To run all unit tests (not just test_client.py):
## Dependency Management (`uv`)
- **Adding a runtime dependency:** `uv add <package>` (e.g., `uv add httpx pydantic`)
- **Adding a dev dependency:** `uv add --dev <package>` (e.g., `uv add --dev pytest ruff`)
- **Running isolated scripts:** Use `uv run <command>`. `uv` implicitly manages the `.venv`; do not try to manually activate it in automation scripts.
## Code Generation Invariants (CRITICAL)
The data models for this SDK are generated directly from the Go backend's OpenAPI contract (`internal/api/openapi.yaml`).
1. **Never manually edit `src/wrenn/models/_generated.py`.** Any custom logic placed here will be destroyed on the next `make generate`.
2. If the Go API contract changes, run `make generate`.
3. **Export routing:** The `_generated.py` file is large.

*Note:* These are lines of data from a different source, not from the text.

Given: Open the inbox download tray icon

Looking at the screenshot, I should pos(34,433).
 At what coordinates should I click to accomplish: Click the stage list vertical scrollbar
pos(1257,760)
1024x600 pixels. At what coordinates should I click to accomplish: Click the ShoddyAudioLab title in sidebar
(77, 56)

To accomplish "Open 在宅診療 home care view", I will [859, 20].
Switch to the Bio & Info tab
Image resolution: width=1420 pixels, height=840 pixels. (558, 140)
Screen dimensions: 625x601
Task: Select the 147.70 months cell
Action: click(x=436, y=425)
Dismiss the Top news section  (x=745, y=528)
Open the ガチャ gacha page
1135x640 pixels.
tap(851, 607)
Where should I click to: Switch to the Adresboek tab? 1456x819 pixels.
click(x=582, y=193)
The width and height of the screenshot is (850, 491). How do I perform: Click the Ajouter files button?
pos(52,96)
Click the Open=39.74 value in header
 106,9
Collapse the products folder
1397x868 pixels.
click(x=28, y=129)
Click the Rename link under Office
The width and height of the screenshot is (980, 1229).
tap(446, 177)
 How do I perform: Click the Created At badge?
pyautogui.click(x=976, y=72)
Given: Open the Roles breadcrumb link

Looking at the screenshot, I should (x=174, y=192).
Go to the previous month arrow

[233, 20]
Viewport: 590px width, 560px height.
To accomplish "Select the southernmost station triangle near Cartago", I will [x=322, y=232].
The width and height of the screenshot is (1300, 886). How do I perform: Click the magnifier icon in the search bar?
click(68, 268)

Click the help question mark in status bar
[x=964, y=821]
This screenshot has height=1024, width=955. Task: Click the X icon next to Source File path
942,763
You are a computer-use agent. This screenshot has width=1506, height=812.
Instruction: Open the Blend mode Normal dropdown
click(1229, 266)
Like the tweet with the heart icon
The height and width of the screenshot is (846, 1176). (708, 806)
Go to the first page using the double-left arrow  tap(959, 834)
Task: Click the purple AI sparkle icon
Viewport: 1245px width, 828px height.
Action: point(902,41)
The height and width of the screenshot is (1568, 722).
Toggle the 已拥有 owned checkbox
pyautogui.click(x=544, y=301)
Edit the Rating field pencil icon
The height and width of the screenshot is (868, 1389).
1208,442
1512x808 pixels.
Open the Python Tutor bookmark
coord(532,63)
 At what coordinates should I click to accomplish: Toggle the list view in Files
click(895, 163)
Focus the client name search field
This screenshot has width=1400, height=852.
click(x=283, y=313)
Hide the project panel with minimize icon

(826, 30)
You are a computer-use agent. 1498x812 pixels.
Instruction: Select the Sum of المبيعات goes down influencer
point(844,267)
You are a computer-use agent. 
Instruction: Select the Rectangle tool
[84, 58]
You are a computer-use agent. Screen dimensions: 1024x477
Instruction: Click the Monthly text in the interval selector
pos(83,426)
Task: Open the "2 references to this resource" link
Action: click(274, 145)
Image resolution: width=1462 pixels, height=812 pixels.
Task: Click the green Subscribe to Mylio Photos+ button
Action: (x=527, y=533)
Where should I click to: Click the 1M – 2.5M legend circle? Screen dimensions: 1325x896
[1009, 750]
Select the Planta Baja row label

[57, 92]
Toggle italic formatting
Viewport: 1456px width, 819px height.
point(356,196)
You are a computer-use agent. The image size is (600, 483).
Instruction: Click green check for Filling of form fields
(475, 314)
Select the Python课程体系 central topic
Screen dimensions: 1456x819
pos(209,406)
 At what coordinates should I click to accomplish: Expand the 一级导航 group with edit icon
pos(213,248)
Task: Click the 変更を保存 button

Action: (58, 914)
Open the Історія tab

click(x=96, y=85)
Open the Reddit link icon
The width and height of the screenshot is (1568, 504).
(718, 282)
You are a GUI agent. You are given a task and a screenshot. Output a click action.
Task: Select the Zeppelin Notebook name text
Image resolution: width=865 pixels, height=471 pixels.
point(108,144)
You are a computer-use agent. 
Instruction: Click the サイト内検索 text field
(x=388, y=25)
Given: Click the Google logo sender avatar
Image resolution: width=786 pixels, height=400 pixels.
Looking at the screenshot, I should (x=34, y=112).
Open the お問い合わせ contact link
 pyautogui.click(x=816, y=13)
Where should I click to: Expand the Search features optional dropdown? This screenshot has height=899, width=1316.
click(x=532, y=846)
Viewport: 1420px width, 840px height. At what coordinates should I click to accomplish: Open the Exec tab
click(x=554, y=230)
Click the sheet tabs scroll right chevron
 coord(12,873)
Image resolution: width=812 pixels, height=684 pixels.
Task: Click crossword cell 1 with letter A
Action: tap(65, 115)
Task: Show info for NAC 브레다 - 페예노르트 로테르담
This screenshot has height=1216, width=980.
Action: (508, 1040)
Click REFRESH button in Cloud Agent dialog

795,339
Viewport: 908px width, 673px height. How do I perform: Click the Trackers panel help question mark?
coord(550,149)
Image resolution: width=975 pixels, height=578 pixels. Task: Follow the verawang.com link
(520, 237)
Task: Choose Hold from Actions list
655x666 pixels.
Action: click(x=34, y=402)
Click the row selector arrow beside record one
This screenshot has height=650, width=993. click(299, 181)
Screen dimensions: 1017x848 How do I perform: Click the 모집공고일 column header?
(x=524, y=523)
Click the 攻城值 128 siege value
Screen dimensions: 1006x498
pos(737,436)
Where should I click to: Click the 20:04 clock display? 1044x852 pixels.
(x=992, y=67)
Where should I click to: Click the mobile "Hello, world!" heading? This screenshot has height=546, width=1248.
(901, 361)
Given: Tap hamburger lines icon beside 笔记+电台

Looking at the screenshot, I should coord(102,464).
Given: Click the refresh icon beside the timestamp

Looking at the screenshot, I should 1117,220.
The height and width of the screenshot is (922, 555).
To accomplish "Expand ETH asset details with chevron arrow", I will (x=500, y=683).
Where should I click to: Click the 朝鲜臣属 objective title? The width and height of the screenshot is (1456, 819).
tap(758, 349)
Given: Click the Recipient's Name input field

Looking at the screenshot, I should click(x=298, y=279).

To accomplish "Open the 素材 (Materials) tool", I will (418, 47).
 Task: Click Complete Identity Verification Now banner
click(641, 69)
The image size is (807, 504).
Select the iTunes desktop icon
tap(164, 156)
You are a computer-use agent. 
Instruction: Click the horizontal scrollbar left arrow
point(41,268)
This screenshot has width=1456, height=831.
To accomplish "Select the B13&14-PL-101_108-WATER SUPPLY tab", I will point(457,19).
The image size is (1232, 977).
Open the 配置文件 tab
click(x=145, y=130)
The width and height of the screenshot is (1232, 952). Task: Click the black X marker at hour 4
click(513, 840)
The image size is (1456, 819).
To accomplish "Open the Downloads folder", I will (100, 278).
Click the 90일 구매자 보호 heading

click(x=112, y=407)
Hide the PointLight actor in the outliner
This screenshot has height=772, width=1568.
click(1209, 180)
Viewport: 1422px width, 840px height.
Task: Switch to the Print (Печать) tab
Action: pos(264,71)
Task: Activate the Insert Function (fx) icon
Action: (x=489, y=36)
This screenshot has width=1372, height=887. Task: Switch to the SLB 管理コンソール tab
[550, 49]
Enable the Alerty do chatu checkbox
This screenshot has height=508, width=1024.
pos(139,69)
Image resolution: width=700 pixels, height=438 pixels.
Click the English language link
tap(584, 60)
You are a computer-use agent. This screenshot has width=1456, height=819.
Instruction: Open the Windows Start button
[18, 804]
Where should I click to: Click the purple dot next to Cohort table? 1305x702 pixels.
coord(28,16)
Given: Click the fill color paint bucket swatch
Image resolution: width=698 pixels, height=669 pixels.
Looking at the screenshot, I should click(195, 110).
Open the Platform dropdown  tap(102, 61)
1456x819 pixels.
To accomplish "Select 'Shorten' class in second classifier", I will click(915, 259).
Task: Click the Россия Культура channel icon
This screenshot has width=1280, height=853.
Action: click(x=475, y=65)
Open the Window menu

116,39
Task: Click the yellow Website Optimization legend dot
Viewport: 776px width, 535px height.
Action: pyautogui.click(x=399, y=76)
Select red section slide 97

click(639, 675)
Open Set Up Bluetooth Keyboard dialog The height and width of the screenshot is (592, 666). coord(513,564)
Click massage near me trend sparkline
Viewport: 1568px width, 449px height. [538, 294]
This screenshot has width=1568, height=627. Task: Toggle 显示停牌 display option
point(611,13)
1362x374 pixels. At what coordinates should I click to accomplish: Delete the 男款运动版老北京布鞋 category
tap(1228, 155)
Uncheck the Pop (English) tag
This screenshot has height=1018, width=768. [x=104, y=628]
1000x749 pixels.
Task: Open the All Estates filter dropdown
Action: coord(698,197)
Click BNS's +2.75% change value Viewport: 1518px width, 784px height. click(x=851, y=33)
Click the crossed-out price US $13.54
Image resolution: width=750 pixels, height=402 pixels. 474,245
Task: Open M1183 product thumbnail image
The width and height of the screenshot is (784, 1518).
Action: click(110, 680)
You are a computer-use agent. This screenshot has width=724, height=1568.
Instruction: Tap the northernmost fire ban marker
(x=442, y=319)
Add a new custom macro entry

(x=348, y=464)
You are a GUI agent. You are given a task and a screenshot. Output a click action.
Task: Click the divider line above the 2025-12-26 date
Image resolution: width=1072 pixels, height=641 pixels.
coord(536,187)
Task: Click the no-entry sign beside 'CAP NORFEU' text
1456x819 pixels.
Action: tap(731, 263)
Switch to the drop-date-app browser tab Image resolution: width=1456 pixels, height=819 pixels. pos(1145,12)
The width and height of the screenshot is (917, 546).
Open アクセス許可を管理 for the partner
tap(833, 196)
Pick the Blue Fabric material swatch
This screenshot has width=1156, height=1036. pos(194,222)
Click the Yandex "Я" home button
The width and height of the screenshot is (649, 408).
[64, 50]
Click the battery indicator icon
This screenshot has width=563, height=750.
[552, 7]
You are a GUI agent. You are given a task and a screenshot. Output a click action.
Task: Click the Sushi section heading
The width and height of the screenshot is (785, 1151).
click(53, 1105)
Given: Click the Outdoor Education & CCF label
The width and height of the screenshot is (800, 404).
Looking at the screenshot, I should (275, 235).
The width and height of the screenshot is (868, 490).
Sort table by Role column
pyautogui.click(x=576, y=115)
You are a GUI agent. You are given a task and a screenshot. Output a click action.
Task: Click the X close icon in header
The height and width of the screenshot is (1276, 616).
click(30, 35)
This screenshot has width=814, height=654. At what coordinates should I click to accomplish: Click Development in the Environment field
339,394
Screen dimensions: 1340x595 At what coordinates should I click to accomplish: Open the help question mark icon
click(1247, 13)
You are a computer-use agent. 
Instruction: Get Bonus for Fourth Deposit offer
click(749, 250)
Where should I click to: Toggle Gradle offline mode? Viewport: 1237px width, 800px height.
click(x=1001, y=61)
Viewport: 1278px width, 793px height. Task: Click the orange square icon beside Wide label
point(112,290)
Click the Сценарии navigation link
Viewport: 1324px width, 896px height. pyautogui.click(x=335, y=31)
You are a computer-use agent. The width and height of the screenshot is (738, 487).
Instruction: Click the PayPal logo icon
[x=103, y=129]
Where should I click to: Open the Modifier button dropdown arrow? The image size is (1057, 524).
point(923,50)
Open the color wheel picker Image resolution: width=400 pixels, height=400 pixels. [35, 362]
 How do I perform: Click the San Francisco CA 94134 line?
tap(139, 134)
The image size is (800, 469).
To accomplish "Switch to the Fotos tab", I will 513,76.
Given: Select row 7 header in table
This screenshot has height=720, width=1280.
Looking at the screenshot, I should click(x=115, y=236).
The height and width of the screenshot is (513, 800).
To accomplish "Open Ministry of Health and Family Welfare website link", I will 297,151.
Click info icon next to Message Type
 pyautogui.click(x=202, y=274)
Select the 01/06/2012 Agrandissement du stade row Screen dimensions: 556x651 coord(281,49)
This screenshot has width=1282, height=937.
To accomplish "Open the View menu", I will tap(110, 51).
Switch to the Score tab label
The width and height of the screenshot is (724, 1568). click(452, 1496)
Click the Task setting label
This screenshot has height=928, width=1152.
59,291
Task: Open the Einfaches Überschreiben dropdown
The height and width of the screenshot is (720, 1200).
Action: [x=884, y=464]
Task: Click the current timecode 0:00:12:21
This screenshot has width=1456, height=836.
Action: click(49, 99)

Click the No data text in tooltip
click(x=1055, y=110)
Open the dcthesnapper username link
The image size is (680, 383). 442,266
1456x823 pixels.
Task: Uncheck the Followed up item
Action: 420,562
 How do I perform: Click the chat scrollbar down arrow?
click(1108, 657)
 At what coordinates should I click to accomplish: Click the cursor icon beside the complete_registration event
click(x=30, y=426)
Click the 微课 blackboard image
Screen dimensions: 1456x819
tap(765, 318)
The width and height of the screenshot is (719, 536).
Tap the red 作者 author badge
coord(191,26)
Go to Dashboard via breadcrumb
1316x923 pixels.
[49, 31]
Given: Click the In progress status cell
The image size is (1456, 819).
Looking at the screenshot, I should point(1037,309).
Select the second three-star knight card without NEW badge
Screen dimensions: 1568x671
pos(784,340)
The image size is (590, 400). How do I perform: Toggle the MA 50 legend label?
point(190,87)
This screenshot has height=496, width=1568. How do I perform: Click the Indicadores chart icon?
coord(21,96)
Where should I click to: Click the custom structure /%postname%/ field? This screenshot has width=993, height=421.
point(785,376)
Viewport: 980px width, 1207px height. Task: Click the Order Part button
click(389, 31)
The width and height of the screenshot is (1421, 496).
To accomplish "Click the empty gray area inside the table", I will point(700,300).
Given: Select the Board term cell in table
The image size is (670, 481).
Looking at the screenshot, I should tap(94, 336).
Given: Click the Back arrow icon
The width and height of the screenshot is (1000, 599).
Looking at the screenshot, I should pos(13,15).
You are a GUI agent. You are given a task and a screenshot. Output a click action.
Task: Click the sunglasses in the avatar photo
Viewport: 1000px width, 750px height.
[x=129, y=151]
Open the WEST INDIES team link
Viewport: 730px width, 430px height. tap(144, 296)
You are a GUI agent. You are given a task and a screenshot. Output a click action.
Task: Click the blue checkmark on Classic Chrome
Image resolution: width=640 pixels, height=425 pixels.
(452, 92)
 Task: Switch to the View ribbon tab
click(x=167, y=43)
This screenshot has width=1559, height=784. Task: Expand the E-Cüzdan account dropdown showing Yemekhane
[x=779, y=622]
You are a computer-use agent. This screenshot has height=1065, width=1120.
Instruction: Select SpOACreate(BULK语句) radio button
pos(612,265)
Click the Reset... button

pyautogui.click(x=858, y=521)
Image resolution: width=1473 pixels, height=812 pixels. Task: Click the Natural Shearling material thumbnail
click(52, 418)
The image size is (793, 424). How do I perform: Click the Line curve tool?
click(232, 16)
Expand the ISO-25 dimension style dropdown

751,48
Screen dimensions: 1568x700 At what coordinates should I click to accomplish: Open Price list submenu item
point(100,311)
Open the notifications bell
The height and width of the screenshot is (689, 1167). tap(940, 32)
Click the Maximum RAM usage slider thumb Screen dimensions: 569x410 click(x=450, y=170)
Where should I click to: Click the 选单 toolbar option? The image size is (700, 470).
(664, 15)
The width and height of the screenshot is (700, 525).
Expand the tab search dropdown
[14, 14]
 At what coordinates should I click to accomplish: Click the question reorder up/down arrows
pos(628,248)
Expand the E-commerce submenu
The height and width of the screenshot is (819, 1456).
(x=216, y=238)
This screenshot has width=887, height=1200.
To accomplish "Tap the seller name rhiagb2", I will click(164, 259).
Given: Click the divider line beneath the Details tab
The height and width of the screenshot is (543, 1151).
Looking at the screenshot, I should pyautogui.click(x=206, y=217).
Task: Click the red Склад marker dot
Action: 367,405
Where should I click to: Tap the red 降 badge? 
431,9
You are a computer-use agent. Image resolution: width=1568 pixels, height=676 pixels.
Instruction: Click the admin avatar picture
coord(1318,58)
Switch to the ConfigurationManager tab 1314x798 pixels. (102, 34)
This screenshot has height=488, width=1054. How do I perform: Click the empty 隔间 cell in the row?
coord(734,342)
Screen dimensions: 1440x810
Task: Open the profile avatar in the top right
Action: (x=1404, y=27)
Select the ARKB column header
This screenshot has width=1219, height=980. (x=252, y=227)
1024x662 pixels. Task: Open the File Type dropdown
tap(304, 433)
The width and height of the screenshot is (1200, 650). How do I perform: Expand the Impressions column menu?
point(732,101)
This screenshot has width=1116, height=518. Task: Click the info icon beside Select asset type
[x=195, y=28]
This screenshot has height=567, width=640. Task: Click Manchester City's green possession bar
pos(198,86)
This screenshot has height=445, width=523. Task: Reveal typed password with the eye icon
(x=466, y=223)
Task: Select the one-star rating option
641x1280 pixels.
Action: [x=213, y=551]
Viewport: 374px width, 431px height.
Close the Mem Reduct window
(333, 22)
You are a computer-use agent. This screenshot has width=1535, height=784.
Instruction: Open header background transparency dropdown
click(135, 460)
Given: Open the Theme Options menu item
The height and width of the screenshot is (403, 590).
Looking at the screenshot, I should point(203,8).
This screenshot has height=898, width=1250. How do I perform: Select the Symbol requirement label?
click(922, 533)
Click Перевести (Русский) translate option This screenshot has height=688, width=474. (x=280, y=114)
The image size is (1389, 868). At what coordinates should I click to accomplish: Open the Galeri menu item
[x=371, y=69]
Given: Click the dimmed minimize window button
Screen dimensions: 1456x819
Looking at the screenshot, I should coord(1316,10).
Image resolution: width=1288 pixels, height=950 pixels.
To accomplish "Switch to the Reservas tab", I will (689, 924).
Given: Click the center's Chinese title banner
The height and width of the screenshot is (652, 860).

Users must never import from it directly. All user-facing models must be explicitly re-exported in `src/wrenn/models/__init__.py` using the `__all__` dunder list.
4. **Extending models:** If a generated Pydantic model needs custom Python methods, subclass it in a new file (e.g., `src/wrenn/sandbox.py` extends the generated `Sandbox` model) and export the subclass.
## Authentication
The SDK supports two authentication mechanisms, set via the `WrennClient` constructor:
1. **API Key (primary):** Pass `api_key="wrn_..."` to the constructor. Sent as `X-API-Key` header. Format: `wrn_` + 32 hex chars. Used for programmatic/agent access.
2. **JWT (secondary):** Pass `token="<jwt>"` to the constructor. Sent as `Authorization: Bearer <jwt>` header. Used for user-facing tooling. Tokens expire after 6 hours.
Host tokens (`X-Host-Token`) are for the host agent binary only and are **not** exposed in the SDK.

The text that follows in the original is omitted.